### [TASK DETAILS]
Pull out every line in the rows below that contains the string "link". Matching is case-sensitive.

### [EXTRACTED MATERIAL]

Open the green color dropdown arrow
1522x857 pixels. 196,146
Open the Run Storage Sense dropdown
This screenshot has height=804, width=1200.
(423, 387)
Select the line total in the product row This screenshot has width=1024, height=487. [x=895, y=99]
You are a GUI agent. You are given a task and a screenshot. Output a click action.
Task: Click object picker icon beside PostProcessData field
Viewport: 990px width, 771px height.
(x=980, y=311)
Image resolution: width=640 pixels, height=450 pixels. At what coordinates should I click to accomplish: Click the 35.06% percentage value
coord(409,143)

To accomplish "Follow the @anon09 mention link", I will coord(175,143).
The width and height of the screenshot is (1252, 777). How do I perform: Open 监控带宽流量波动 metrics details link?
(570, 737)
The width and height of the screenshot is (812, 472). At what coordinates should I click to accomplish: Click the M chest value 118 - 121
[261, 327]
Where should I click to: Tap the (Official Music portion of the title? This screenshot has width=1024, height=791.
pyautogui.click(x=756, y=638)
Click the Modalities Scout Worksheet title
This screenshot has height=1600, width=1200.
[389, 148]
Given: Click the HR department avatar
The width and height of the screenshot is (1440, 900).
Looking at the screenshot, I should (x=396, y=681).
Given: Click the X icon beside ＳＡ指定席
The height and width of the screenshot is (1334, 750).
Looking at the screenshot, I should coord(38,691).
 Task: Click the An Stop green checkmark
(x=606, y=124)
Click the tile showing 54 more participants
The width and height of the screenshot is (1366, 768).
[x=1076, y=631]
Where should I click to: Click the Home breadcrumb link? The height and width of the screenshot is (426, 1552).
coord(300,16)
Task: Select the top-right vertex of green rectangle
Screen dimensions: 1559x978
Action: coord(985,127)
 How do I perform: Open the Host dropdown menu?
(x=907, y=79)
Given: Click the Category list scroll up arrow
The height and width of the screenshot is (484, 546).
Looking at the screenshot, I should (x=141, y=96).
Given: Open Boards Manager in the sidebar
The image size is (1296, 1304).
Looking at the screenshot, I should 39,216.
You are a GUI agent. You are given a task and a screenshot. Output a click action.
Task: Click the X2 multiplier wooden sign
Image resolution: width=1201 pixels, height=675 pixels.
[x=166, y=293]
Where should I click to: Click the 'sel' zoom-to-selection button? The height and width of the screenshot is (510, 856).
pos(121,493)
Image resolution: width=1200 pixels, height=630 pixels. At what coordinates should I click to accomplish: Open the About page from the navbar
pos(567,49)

### [RESULT OF THE TASK]
To accomplish "Follow the @anon09 mention link", I will coord(175,143).
The width and height of the screenshot is (1252, 777). How do I perform: Open 监控带宽流量波动 metrics details link?
Where should I click to: Click the Home breadcrumb link? The height and width of the screenshot is (426, 1552).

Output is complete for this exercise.